Abel was waiting at the door. He brought the painting and put it in at her feet, face forward. The back was reinforced with plywood and still bore the stamp of U.S. Customs as well as the clasps by which it had hung on the gallery track.

“Don’t give it too much light,” he said, and took the bank envelope from Julie’s hand. Inside were five twenties.

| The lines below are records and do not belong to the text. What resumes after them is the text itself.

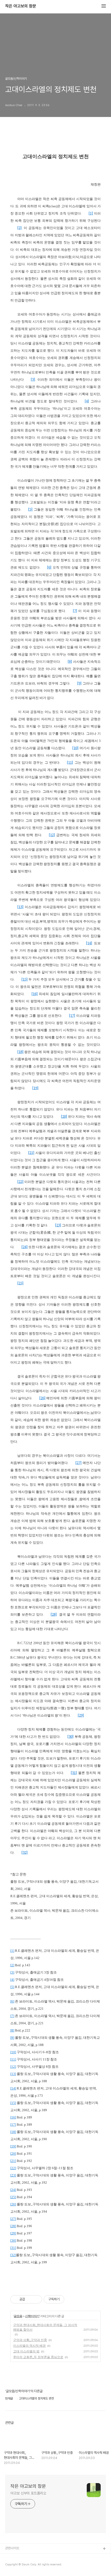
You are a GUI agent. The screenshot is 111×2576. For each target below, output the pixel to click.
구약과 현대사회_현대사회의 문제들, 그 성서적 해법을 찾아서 (45, 2327)
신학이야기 (32, 2316)
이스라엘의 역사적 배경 (29, 2345)
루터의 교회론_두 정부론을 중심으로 (38, 2357)
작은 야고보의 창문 (20, 6)
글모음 (18, 2316)
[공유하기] (30, 2299)
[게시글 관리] (36, 2299)
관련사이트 (12, 2548)
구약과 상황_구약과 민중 (30, 2340)
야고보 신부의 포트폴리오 (28, 2493)
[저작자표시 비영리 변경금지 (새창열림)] (71, 2299)
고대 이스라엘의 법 (26, 2351)
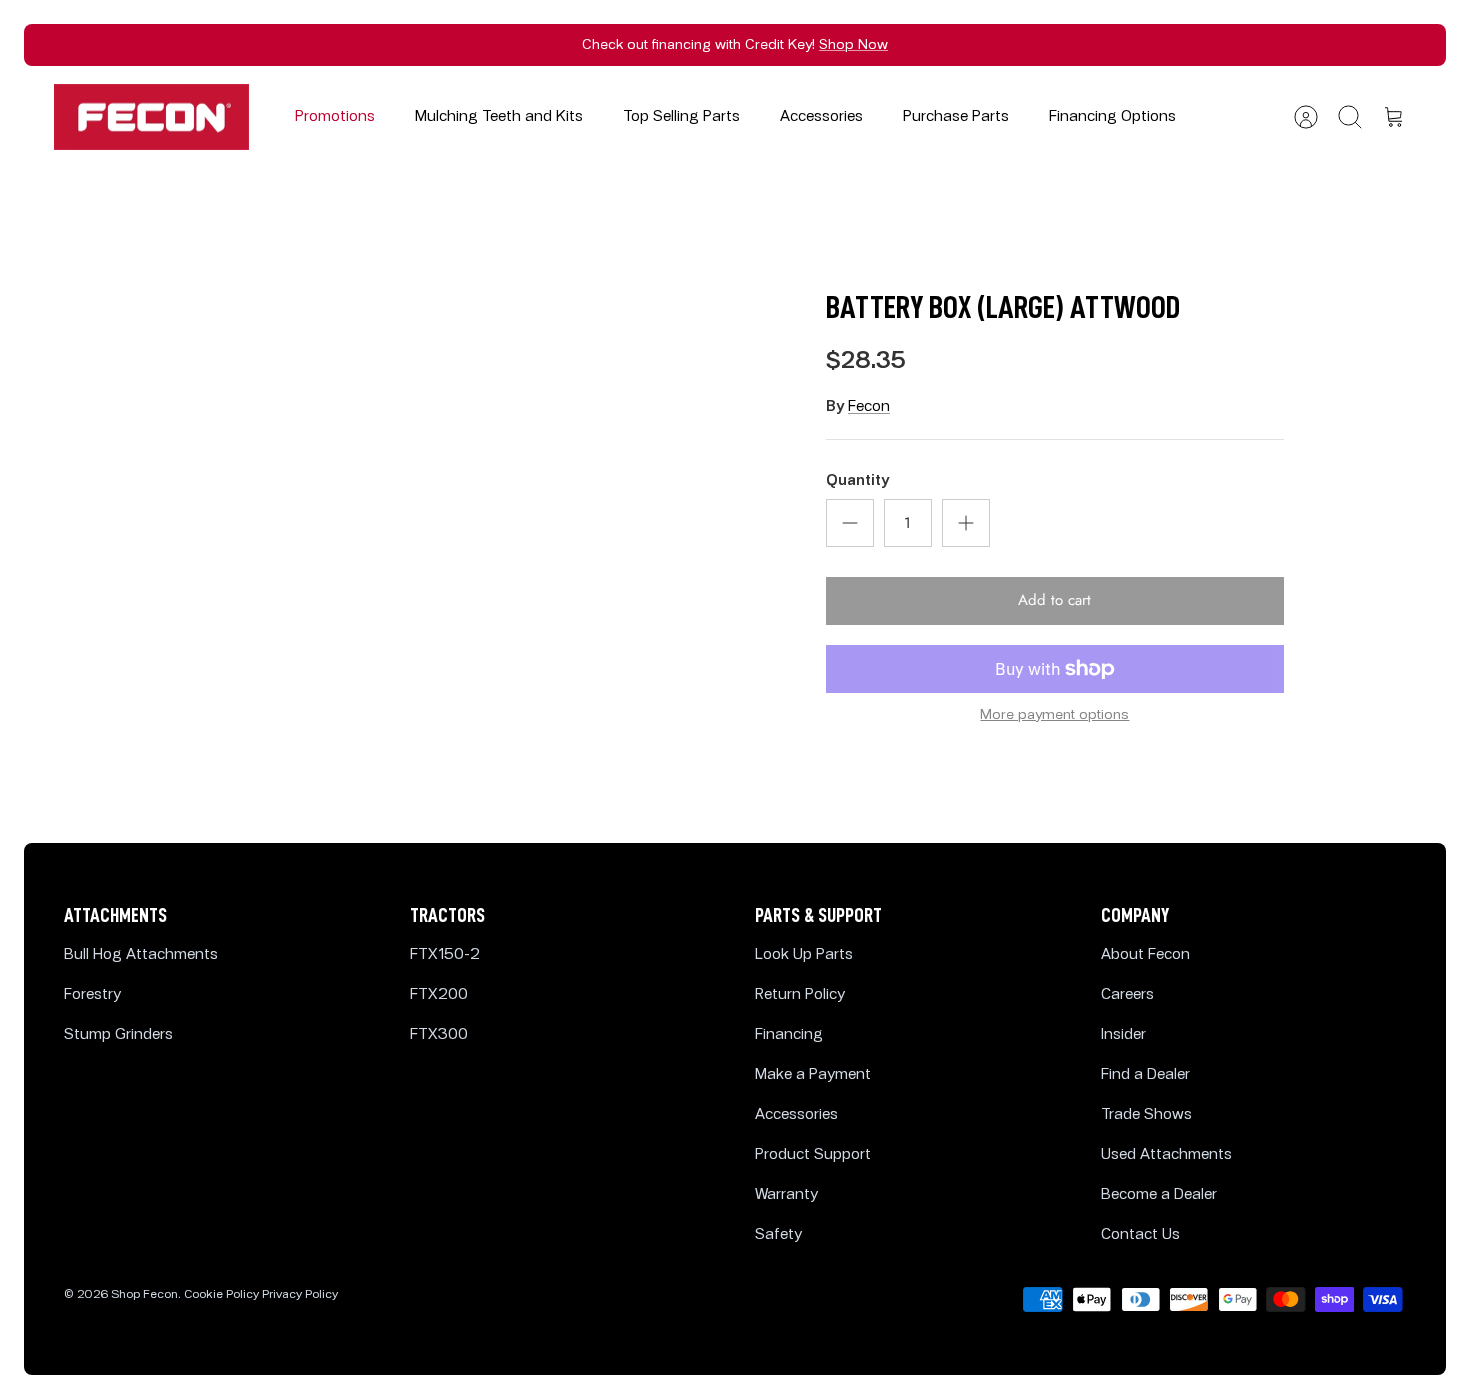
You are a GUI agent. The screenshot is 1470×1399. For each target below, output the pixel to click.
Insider (1123, 1034)
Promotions (335, 116)
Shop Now (853, 44)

They didn’t even shake hands or wish each other luck. Nor did she look back. Not for anything would she have looked back.

FIVE

J
ULIE KNEW BEFORE THE
cab turned into Sixteenth Street that she’d been kidding herself.
Scarlet Night
no more belonged in that living room than a bag lady. She kept the cab waiting while she ran upstairs and got the traveler’s checks. And the keys to Forty-fourth Street. Back in the cab again, she wondered just how strong in her subconscious the association between the shop and the painting was. It was something she would have explored in therapy: the one sure thing her doctor would have made her fish for was the reason she had bought
Scarlet Night.
Jeff would ask the same question if she ever got around to telling him about it.

Because I like it. Okay. That would work with Jeff anyway.

“Welcome home,” she said and set the painting against the chair in the front room of the shop. The floor was cluttered with junk mail beneath the letter drop. She scattered it with her foot but let it lie and went out again, having just time to make the bank before it closed. There was no sign of the child, Juanita, no mangled dolls in the hallway when she looked in. She hadn’t thought she would miss her, but she did.

After straightening things out at the bank, she began to feel liberated. Or maybe the word was secure. Which, on Eighth Avenue, was crazy. The street was wretched, the whores and pimps and sex movies, porn shops, massage parlors, the debris on the sidewalk, buildings with their eyes smashed out. Yet in among it all were the hardware shops and delis, Greek restaurants and pizza stands, bars, pawn shops, clothiers, a pet shop…and Bourke’s Electrical Shop, all of them run by decent human beings.

Mr. Bourke came out from behind the counter and shook her hand. “Oo, la, la,” he said, which Julie figured had something to do with Paris. He looked about as healthy as skim milk.

“I went away without returning your spotlights,” Julie said. Mr. Bourke had loaned her two spotlights for the front of her shop when Pete Mallory had decorated it for her. “I ought to pay you a rental on them.”

“We can make some kind of arrangement. Or else I’ll sell them to you at a good price.”

“I don’t expect to need them anymore, Mr. Bourke. I’m going out of the gypsy business. I mean, no more fortune-telling or advising.”

Mr. Bourke approved. “It was not a very good business for such a lovely young lady. I hope you’ll come back and see us now and then.” He pushed his glasses back up his nose. They always seemed ready to dive off.